I want to be clear here that I’m not suggesting that racing is bad – hells no! If it is your cuppa, please head straight for the starting line! I also want to be clear that I’ve thought a lot about the mixed and complex feelings I was having around rowing practice over the last few months, and I’ve concluded that the cloud of expectation I felt around me about racing was really, powerfully, hampering both my love of the sport (which is real) and my desire to be better at it (which is real, too). I started out telling myself that of course I was going to race, and of course I was going to commit to all the things in order to make that happen. No excuses! But it turns out that hyper-motivator of a phrase was the opposite of motivating for me.
Early in the autumn, the head of the women’s crew and I found ourselves in calm water in the double one Sunday morning. She knew I was struggling but I doubt she knew the depth – almost certainly not, since I had only just begun to admit it to myself. We started talking about the club, its culture, and then I asked her about the Rec program: was it super loosey-goosey and frustratingly disorganized like Rec rowing often can be?
No! She told me. She sang the praises of the coaches and the structure and the fun of it. She told me it was how she had gotten interested in racing, inspired to leap up to masters. I suddenly realized that maybe I could grasp again the joy and fun of the learning that goes into rowing by dropping down to a low-pressure, no-stakes, but still structured and technically focused environment next season. Maybe I could actually develop a true, heart-felt, joy-filled desire to race one day.
Soon, we spotted a heron on the shore and stopped hard for a look. We commiserated about the heat building and the sweat beginning to ripple on our arms. Greg came by in the coach boat to chat about his new super-wicking shorts; we had a laugh and took away a pro sartorial tip. And I remembered the pleasures I take from the boat, when the pressure to perform eases off.

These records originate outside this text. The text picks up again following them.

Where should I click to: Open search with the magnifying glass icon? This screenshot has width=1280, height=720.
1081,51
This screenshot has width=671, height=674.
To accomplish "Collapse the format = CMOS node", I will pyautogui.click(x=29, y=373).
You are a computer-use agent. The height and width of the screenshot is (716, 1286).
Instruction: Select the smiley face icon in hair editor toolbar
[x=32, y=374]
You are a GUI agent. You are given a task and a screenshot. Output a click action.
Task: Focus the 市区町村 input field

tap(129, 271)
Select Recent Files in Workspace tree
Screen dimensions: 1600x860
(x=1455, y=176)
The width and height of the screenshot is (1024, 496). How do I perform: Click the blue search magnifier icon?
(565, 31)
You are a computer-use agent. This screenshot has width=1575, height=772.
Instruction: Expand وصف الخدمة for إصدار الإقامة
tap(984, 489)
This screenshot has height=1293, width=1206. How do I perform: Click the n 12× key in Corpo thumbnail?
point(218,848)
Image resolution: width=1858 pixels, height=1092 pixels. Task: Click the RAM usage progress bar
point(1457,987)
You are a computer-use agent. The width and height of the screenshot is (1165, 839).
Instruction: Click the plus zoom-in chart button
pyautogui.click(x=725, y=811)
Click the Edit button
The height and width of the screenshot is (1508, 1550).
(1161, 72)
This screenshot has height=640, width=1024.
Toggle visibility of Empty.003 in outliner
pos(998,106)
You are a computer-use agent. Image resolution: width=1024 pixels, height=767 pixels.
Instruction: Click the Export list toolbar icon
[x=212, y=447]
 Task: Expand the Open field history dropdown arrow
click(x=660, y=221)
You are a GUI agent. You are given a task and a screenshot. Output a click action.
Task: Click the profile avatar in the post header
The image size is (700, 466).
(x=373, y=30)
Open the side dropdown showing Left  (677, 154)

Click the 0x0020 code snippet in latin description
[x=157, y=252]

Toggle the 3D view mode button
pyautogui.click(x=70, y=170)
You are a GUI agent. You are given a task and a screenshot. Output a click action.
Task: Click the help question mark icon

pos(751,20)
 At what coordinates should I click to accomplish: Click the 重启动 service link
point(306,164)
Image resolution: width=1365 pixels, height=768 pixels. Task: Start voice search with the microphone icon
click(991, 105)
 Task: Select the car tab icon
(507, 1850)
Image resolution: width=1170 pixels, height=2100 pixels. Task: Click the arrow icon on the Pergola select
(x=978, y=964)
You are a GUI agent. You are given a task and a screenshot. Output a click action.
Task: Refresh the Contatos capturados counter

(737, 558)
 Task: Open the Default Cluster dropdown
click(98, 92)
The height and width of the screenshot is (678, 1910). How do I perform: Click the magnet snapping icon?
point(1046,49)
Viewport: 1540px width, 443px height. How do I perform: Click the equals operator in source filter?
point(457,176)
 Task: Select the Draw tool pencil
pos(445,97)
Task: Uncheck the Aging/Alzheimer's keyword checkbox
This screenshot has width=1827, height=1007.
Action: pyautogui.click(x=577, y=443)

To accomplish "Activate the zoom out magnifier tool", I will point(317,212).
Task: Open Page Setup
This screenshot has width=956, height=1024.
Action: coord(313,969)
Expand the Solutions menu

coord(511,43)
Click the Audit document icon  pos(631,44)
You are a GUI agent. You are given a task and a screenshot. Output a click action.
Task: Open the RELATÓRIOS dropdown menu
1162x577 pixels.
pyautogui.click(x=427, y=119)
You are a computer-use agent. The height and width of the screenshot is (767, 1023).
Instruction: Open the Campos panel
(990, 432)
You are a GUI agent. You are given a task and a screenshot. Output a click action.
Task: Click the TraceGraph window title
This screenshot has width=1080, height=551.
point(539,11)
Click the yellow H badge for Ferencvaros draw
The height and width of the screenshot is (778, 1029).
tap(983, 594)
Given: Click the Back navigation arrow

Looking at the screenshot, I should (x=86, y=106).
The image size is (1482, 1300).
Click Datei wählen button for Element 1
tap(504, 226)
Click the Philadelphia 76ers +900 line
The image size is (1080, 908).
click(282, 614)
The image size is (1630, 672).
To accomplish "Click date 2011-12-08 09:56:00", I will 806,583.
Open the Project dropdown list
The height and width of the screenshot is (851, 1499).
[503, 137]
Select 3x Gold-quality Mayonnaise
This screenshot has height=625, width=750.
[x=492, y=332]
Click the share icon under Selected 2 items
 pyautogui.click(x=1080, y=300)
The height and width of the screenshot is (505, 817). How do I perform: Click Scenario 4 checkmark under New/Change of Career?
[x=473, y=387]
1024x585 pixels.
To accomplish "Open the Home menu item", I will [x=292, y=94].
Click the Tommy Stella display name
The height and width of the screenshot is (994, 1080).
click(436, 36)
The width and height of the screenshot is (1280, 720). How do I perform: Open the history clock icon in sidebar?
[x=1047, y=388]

A young woman half-sit in her single scull along a lakeshore, looking into a cloud-filled, orange sunrise. She is wearing a white sport top, blue sport shorts, and looks to have her hair in a braid across her right shoulder. This is not me! But maybe, next season, it might be.
See you next season,
*This will be my last regularly post for a while. That family health crisis I speak about above is actually, really, a crisis, and I’ll be turning my attention there for now. I hope to write again before too long, though. Thanks for reading.